Standard abbreviations
- ISO 4: Corros. Eng. Sci. Technol.

Indexing
- CODEN: CESTBU
- ISSN: 1478-422X (print) 1743-2782 (web)

Links
- Journal homepage;

= Corrosion Engineering, Science and Technology =

Scientific journal

Corrosion Engineering, Science and Technology is a peer-reviewed scientific journal published by Sage Publishing on behalf of the Institute of Materials, Minerals and Mining covering corrosion engineering, corrosion science, and corrosion control.

==History==
The journal was established in 1965 as the British Corrosion Journal. It was launched as a publication of the British Joint Corrosion Group, which represented the interests of a number of professional organisations, including the Institute of Metals (later known as the Metals Society and the Institute of Materials), (Note: Other groups included the Iron and Steel Institute, the Society of Chemical Industry, and the Institute of Metal Finishing.) to promote corrosion as an independent area of expertise.

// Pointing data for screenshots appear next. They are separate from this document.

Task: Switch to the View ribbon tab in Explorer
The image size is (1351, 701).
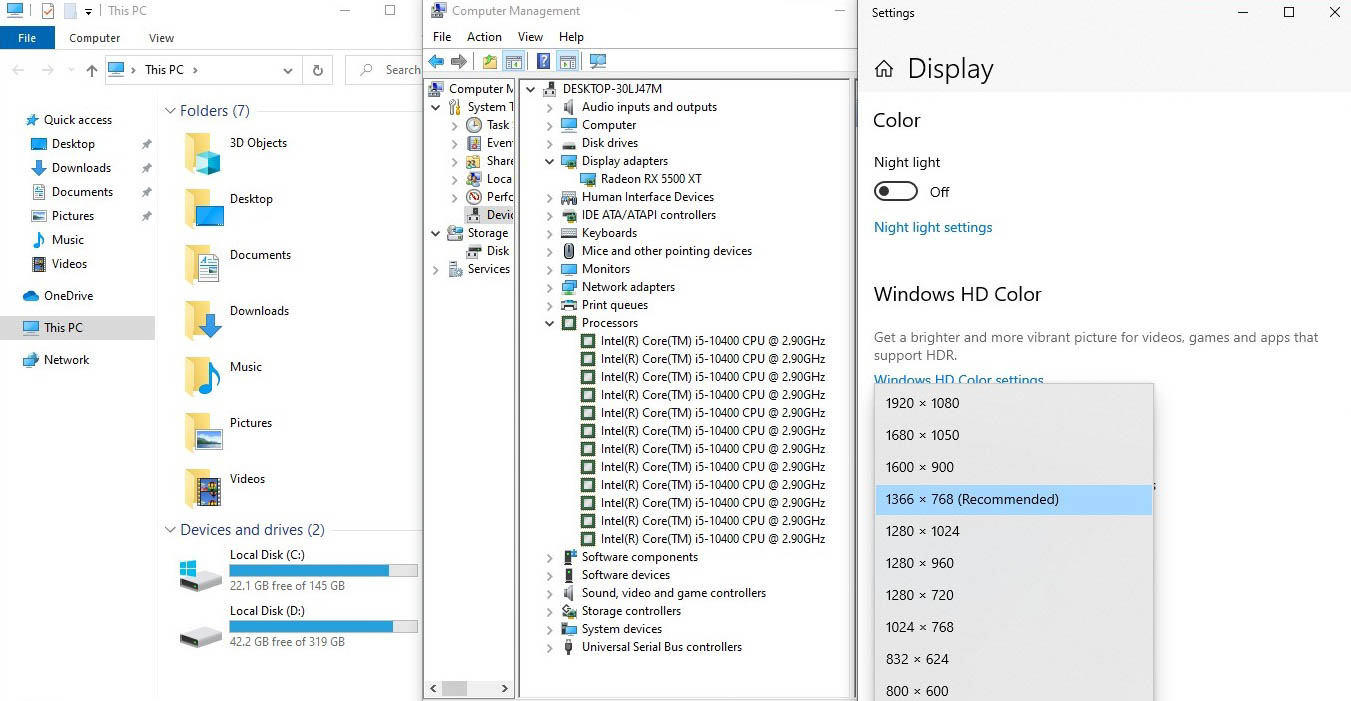Action: coord(161,38)
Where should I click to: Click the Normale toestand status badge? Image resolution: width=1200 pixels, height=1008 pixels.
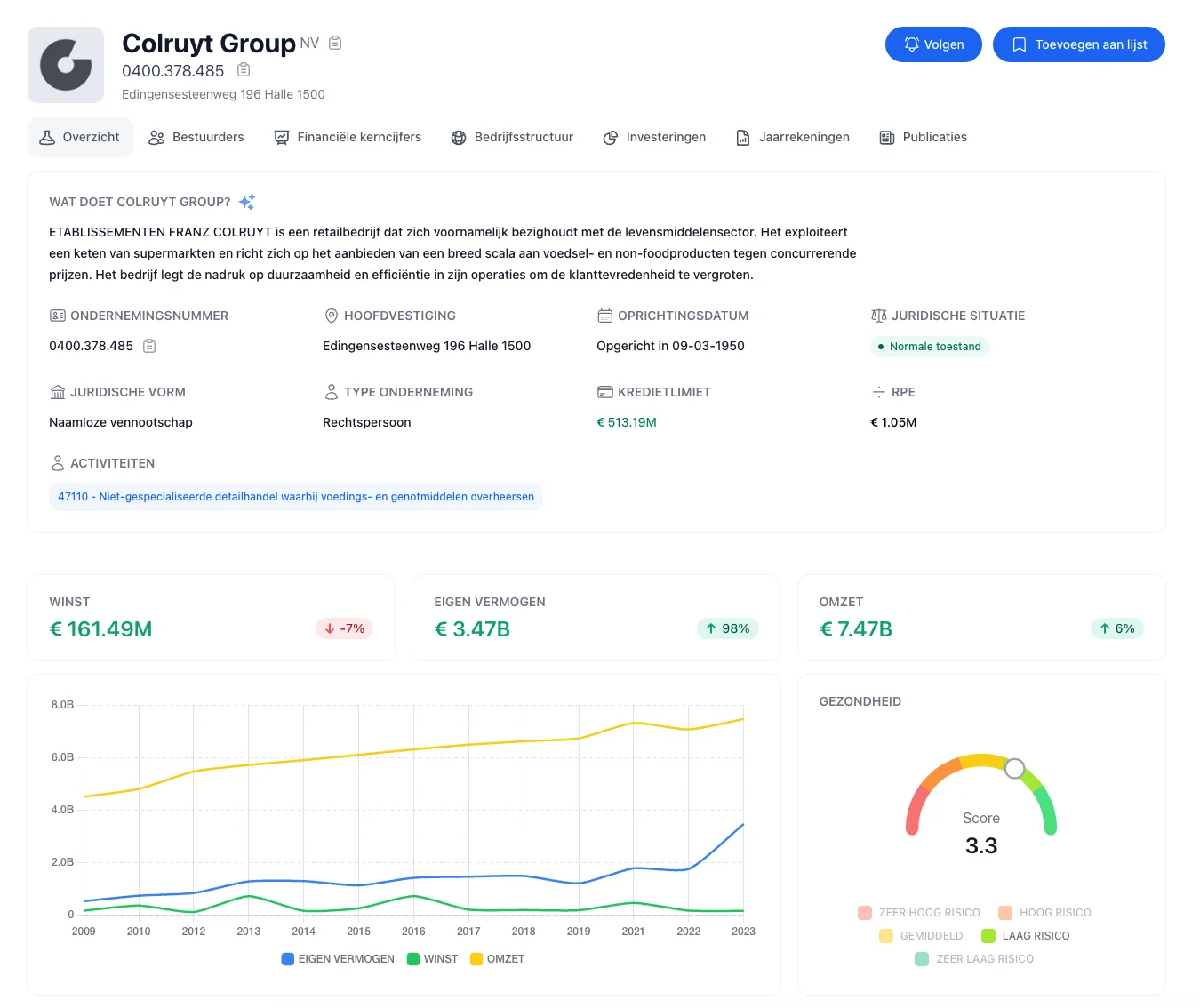(930, 347)
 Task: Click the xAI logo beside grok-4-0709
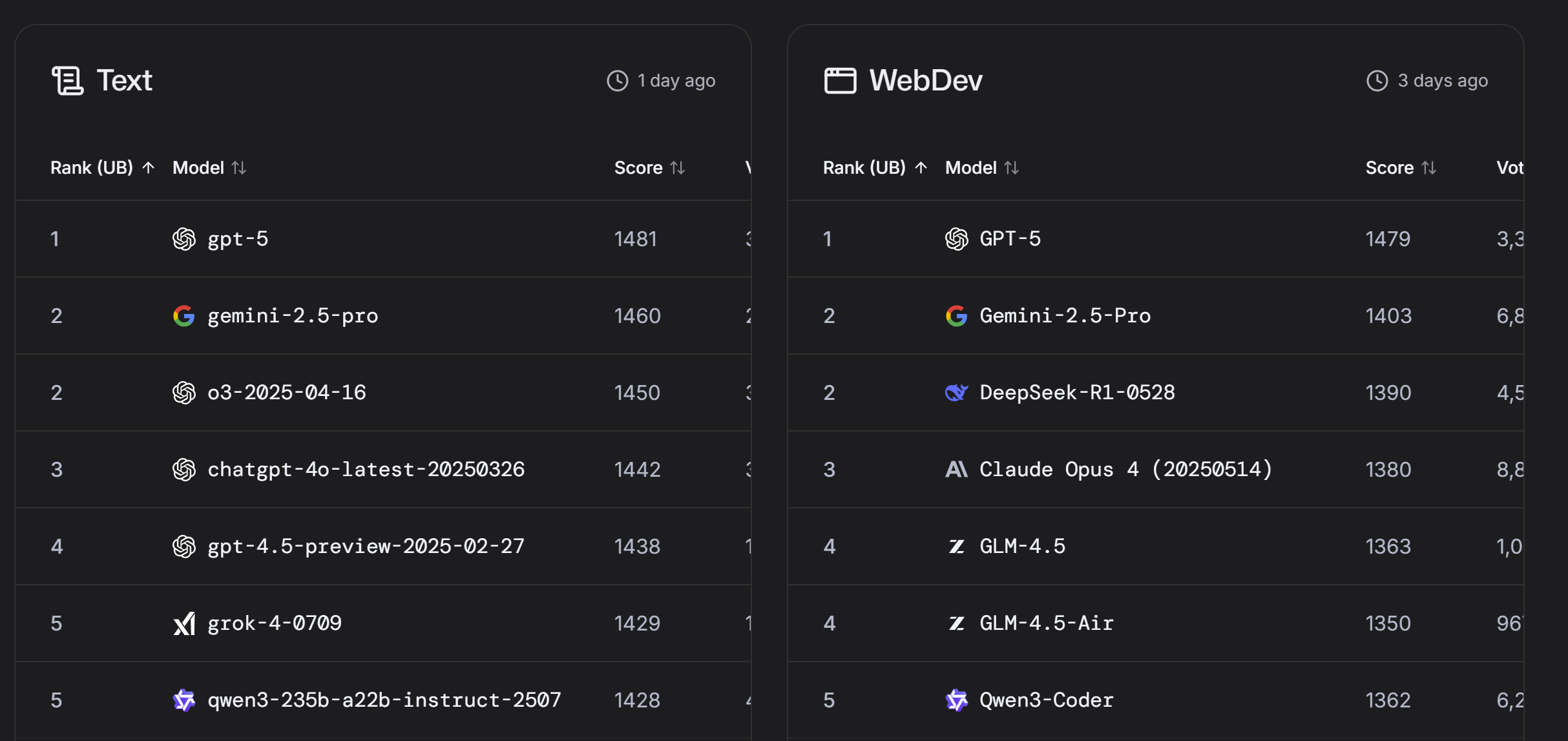tap(184, 623)
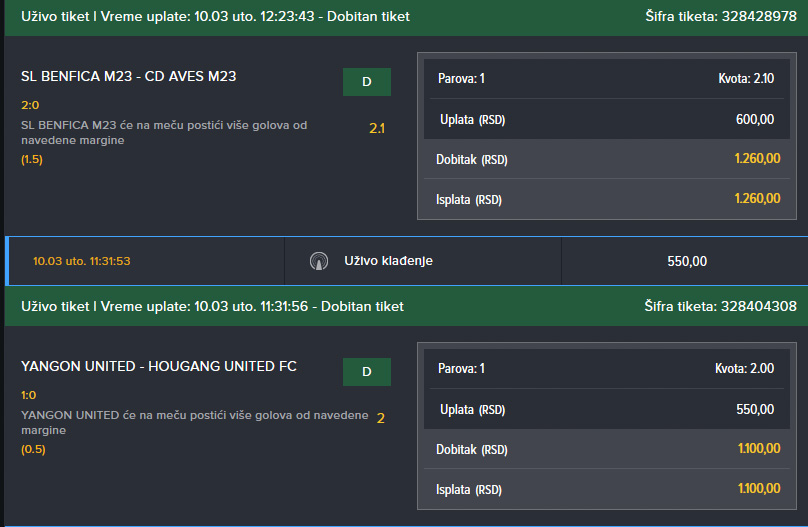This screenshot has height=527, width=808.
Task: Click the Kvota: 2.00 label
Action: click(745, 368)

In this way, it contrasted with existing journals in this field, namely Corrosion Science, which represented a more academic background.

In 1979, the Metals Society established the annual Guy Bengough Medal and Prize, which would be awarded to the best paper published in the previous two years.

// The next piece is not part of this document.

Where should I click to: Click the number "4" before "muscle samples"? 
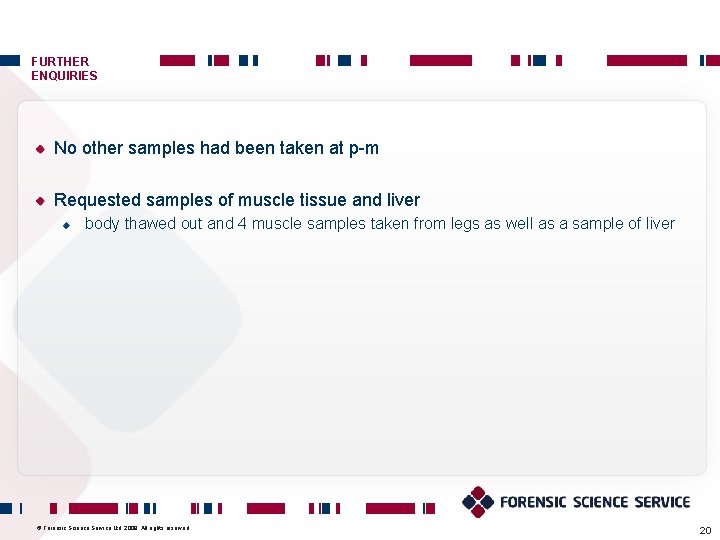(242, 224)
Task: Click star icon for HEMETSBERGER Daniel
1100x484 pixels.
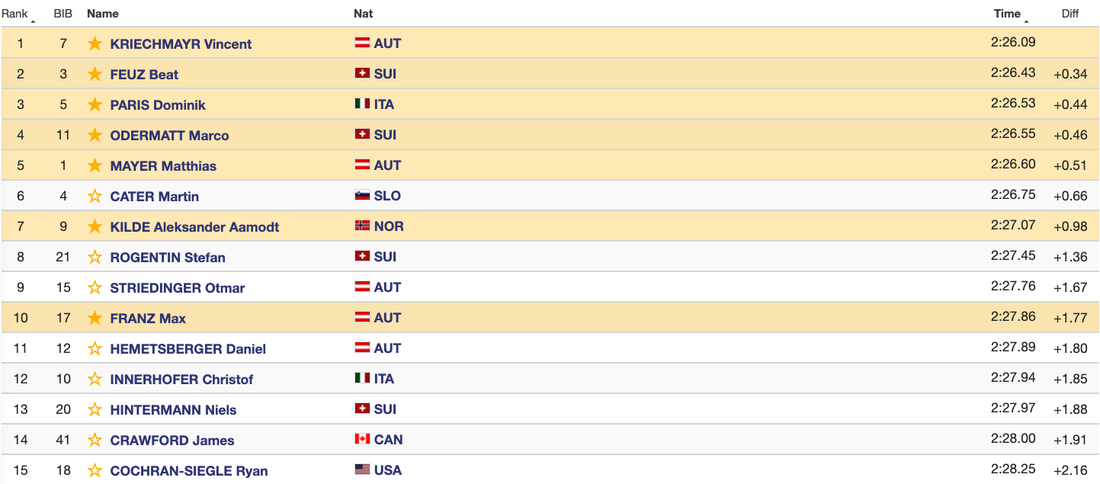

In 2001, the Institute of Materials outsourced publication of 13 journals including 'the British Corrosion Journal to Maney Publishing. The next year, the institute merged into the Institute of Materials, Minerals and Mining.
The journal had initially sourced the majority of its papers from the United Kingdom and the rest of the Commonwealth of Nations although it increasingly drew from more international sources over time. In 2003, the journal obtained its current title to reflect the international nature of the journal.

In 2015, Maney was acquired by Taylor & Francis. In May 2023, a publishing partnership with Sage Publishing was formed and they have published the journal since January 2024.

The journal is edited by Mike Yongjun Tan.

==Abstracting and indexing==
The journal is abstracted and indexed in:
- Chemical Abstracts Service
- Science Citation Index Expanded
- Essential Science Indicators
- Inspec
- Scopus
According to the Journal Citation Reports, the journal has a 2024 impact factor of 1.9.